Avrupa’yı nasıl anlamalıyız? Avrupa’ya hep gâvur diye mi bakmalıyız? Bugün bu sorunun cevabını başka açıdan bakarak verelim mi?

Avrupa’nın merkezi Brüksel’de Türk kökenli bir belediye başkanı ve Federal milletvekilinin sizi ağırladığını, çok güzel Türkçesi ile sizinle sohbet ettiğini görse idiniz neler düşünürdünüz? Tabii ki gurur duyardınız ve ‘İşte Türkler’in başarı hikâyesi budur’ demez miydiniz?

Türkiye’nin gururu Afyon Emirdağlı Brüksel Saint-Josse-Ten Noode Belediye Başkanı ve Federal Milletvekili Emir Kır Avrupa’daki Türkiye’nin başarı hikâyesinin bir örneğidir. Emir Kır Brüksel’de Saint-Josse-Ten Noode Belediyesi’nde beni makamında ağırladı. Türkiye’nin gururu oldu… Diriliş Postası okurları için de önemli mesajlar verdi. Bu mesajları gazetenizde okuyabilirsiniz…

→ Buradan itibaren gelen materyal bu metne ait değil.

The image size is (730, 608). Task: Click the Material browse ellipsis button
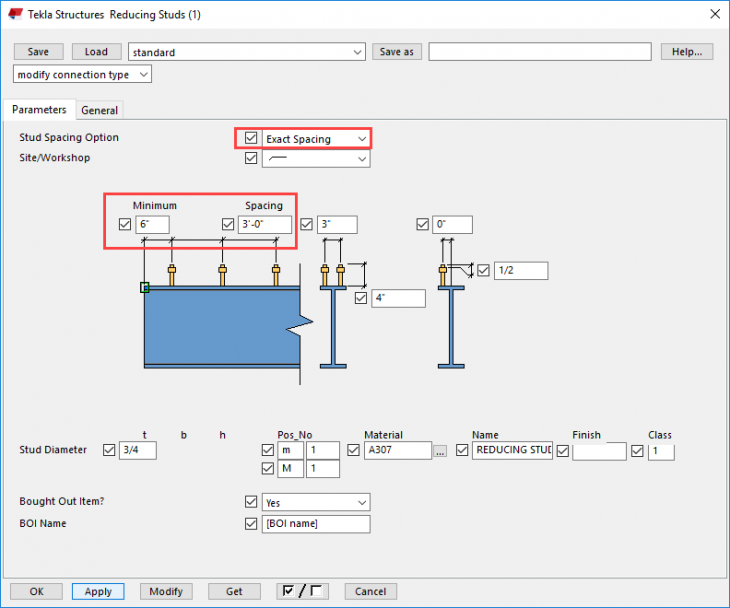tap(440, 451)
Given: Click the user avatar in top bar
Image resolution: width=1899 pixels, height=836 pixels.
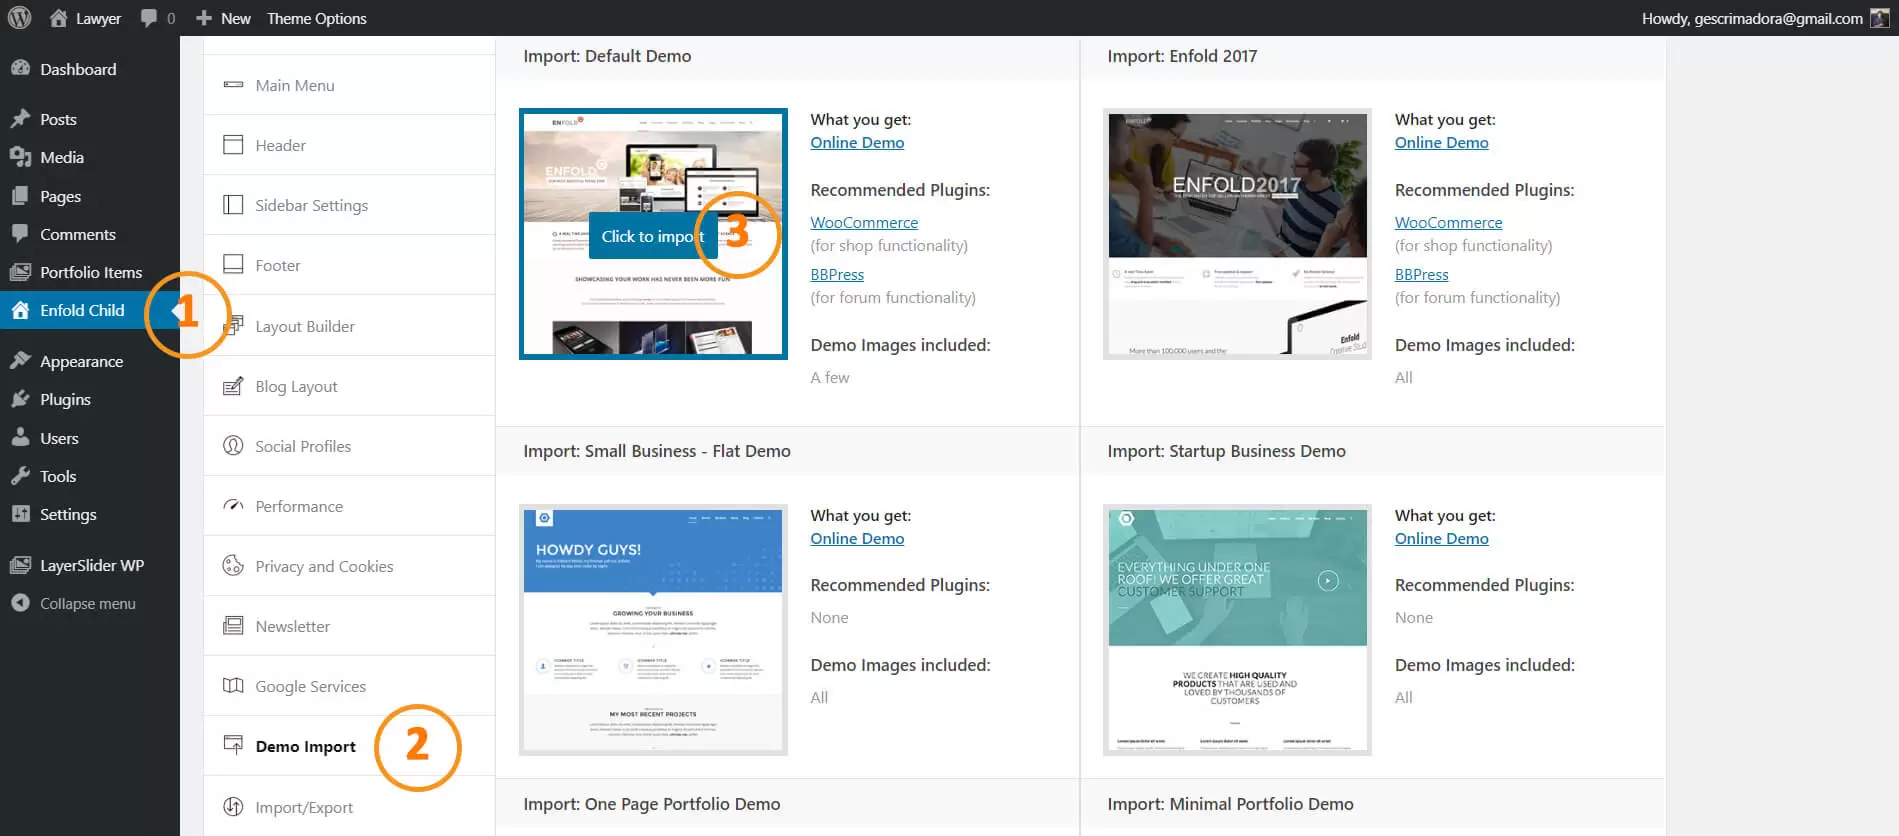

Emir Kır, Afyon Emirdağlı bir ailenin çocuğu… 1968 yılında Belçika’da dünyaya geldi. Brüksel Serbest Üniversitesi’nde siyaset okuduktan sonra 2000 yılında Saint Josse Belediyesi’nde Başkan Yardımcısı oldu.  2004 yılında ise milletvekili seçildi ve Türk kökenli bir bakan olarak Hükümete girme başarısını gösterdi. 2012’de Saint-Josse Belediye Başkanlığı’na seçildi. Halen belediye başkanı ve federal milletvekili…

Elbette kolay olmadı, yoğun mücadele ve tüm engellemelere rağmen önce Belediye Başkan Yardımcısı oldu. Kökeninden ve dininden dolayı negatif yaklaşımlarla karşılaştı ama asla yılmadı. 2004 bölge seçimlerinde bakan seçilme başarısını gösterdi. 8 yıl 4 ay bölge bakanlığı da yaptı.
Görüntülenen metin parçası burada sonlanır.